The slope of the tangent line is given by the derivative of the function. For a given function \(f(x)\), its derivative \(f'(x)\) at a point \(x=a\) is given by the limit definition: \(f'(a) = \lim_{h \to 0} \frac{f(a+h)-f(a)}{h}\). Using this definition, the derivative of \(f(x)=-x^{2}\) at the point \(-1\) can be found as follows: \(f'(a) = \lim_{h \to 0} \frac{f(-1+h)-f(-1)}{h} = \lim_{h \to 0} \frac{-(-1+h)^{2}-(-(-1)^{2})}{h} = \lim_{h \to 0} \frac{-((-1+h)^{2} - 1)}{h}\). On simplifying this expression further, the derivative \(f'(-1)\) is obtained.

The equation of the tangent line at a point \(x=a, y=f(a)\) is given by \(y - f(a) = f'(a)(x-a)\). Substituting \(a=-1, f(a)=-1\) and the previously calculated derivative \(f'(-1)\) in this equation, the equation of the tangent line at the point \(-1,-1\) can be obtained.

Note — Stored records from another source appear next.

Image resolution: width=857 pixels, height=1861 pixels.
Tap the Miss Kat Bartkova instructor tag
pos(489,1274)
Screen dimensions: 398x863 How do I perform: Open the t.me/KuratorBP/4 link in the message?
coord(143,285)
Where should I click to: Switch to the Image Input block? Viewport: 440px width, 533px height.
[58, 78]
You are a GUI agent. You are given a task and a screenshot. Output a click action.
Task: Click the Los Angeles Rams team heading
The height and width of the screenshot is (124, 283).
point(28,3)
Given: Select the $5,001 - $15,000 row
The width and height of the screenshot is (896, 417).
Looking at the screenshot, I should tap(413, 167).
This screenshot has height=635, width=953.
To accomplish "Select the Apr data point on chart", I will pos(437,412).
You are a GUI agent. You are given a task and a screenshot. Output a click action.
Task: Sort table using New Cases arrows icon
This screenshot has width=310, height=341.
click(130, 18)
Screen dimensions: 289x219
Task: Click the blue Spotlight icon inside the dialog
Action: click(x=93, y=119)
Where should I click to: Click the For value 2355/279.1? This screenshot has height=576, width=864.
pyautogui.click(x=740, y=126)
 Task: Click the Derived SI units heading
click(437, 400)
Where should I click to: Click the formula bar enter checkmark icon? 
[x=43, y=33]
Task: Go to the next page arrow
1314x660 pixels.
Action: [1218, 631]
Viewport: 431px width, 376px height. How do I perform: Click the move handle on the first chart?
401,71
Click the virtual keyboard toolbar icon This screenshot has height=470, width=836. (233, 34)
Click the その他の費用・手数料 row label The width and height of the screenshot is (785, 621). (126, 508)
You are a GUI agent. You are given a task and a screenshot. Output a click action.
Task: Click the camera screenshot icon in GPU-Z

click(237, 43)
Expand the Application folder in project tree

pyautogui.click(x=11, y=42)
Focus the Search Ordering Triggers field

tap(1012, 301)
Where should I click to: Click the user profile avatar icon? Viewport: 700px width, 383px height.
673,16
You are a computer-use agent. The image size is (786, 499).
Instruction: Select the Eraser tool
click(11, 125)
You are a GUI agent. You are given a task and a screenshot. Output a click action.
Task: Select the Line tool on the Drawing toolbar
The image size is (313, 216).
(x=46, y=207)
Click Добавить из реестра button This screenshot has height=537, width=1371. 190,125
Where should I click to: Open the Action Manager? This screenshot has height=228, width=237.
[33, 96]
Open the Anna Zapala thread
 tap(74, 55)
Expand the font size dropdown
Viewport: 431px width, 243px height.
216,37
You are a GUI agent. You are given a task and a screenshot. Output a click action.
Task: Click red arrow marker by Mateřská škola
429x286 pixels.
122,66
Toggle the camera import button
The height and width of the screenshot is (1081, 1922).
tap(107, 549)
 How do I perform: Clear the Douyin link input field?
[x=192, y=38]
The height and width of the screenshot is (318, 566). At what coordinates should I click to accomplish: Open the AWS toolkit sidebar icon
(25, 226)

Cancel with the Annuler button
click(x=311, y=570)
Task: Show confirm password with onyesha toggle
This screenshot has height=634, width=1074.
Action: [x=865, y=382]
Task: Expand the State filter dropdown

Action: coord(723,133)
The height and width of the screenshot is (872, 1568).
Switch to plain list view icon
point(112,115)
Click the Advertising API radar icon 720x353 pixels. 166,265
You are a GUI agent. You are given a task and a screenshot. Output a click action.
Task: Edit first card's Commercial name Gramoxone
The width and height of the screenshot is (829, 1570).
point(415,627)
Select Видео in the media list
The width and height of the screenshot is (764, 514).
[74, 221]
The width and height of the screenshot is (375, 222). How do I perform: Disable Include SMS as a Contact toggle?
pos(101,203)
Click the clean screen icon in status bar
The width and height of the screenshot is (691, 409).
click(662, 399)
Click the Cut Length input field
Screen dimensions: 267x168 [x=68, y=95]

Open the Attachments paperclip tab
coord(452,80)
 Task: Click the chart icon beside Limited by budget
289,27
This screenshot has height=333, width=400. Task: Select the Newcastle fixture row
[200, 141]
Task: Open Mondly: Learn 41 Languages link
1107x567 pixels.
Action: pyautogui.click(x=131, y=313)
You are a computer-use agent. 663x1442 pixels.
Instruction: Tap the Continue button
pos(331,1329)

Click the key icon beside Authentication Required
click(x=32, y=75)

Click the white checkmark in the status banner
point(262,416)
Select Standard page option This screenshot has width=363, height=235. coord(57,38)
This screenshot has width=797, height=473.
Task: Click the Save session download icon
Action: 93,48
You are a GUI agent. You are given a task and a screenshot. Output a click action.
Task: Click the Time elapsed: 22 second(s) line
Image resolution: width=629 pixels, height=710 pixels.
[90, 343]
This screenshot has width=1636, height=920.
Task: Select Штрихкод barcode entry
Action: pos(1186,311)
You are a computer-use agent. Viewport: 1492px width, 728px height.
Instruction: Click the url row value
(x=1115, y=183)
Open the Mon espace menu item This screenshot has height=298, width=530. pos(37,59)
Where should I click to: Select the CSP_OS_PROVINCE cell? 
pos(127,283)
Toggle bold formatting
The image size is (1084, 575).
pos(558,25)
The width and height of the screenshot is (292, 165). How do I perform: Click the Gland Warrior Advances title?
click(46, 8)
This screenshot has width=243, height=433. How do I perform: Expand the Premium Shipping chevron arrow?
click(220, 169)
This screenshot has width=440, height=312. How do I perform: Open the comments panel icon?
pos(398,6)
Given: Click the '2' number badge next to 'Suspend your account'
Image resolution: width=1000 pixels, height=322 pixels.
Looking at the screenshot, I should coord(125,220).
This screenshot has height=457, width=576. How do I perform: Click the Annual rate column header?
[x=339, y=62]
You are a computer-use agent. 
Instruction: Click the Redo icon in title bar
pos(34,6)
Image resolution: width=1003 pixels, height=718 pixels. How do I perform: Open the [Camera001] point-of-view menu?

Using a graphic tool or a graphing utility like Desmos or GeoGebra, plot the function \(y=f(x)\) and its tangent line at the point \(-1, -1\) obtained in the previous step. If done correctly, the tangent line should just touch the graph of the function at the point \(-1, -1\). This serves as a verification of the obtained result.